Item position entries
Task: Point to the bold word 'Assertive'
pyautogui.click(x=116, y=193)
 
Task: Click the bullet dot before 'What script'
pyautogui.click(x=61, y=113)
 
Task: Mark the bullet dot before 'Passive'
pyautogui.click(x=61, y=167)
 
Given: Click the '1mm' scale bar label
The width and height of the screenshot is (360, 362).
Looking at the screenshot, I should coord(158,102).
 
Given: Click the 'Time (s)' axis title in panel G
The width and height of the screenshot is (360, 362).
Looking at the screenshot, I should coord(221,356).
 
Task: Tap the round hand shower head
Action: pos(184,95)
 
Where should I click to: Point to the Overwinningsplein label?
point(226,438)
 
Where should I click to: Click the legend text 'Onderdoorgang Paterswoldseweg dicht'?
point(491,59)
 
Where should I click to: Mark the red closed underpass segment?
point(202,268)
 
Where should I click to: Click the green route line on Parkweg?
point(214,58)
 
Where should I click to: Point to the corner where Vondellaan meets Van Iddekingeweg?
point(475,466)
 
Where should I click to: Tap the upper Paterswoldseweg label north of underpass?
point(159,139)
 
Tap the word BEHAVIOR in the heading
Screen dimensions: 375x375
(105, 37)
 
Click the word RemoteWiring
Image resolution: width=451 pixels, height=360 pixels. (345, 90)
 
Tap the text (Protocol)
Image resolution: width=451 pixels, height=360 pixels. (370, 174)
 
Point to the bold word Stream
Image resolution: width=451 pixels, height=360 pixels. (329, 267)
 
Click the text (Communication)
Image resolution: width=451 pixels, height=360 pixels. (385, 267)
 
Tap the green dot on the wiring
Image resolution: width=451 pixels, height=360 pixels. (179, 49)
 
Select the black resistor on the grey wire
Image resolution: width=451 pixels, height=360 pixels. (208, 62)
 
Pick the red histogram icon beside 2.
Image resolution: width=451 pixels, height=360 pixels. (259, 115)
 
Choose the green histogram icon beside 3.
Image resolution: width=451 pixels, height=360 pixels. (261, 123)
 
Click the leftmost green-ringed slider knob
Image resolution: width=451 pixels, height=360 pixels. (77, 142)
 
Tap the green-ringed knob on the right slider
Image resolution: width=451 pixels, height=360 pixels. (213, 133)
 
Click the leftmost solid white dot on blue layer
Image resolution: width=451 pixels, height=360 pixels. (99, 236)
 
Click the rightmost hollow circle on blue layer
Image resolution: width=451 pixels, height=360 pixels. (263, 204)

THE PROBLEM: Please output every line of the items above as a JSON list of strings, one string per line, with blank lines omitted.

PROBLEM SOLUTION:
[
  "Task: Point to the bold word 'Assertive'",
  "pyautogui.click(x=116, y=193)",
  "Task: Click the bullet dot before 'What script'",
  "pyautogui.click(x=61, y=113)",
  "Task: Mark the bullet dot before 'Passive'",
  "pyautogui.click(x=61, y=167)",
  "Given: Click the '1mm' scale bar label",
  "The width and height of the screenshot is (360, 362).",
  "Looking at the screenshot, I should coord(158,102).",
  "Given: Click the 'Time (s)' axis title in panel G",
  "The width and height of the screenshot is (360, 362).",
  "Looking at the screenshot, I should coord(221,356).",
  "Task: Tap the round hand shower head",
  "Action: pos(184,95)",
  "Where should I click to: Point to the Overwinningsplein label?",
  "point(226,438)",
  "Where should I click to: Click the legend text 'Onderdoorgang Paterswoldseweg dicht'?",
  "point(491,59)",
  "Where should I click to: Mark the red closed underpass segment?",
  "point(202,268)",
  "Where should I click to: Click the green route line on Parkweg?",
  "point(214,58)",
  "Where should I click to: Point to the corner where Vondellaan meets Van Iddekingeweg?",
  "point(475,466)",
  "Where should I click to: Tap the upper Paterswoldseweg label north of underpass?",
  "point(159,139)",
  "Tap the word BEHAVIOR in the heading",
  "Screen dimensions: 375x375",
  "(105, 37)",
  "Click the word RemoteWiring",
  "Image resolution: width=451 pixels, height=360 pixels. (345, 90)",
  "Tap the text (Protocol)",
  "Image resolution: width=451 pixels, height=360 pixels. (370, 174)",
  "Point to the bold word Stream",
  "Image resolution: width=451 pixels, height=360 pixels. (329, 267)",
  "Click the text (Communication)",
  "Image resolution: width=451 pixels, height=360 pixels. (385, 267)",
  "Tap the green dot on the wiring",
  "Image resolution: width=451 pixels, height=360 pixels. (179, 49)",
  "Select the black resistor on the grey wire",
  "Image resolution: width=451 pixels, height=360 pixels. (208, 62)",
  "Pick the red histogram icon beside 2.",
  "Image resolution: width=451 pixels, height=360 pixels. (259, 115)",
  "Choose the green histogram icon beside 3.",
  "Image resolution: width=451 pixels, height=360 pixels. (261, 123)",
  "Click the leftmost green-ringed slider knob",
  "Image resolution: width=451 pixels, height=360 pixels. (77, 142)",
  "Tap the green-ringed knob on the right slider",
  "Image resolution: width=451 pixels, height=360 pixels. (213, 133)",
  "Click the leftmost solid white dot on blue layer",
  "Image resolution: width=451 pixels, height=360 pixels. (99, 236)",
  "Click the rightmost hollow circle on blue layer",
  "Image resolution: width=451 pixels, height=360 pixels. (263, 204)"
]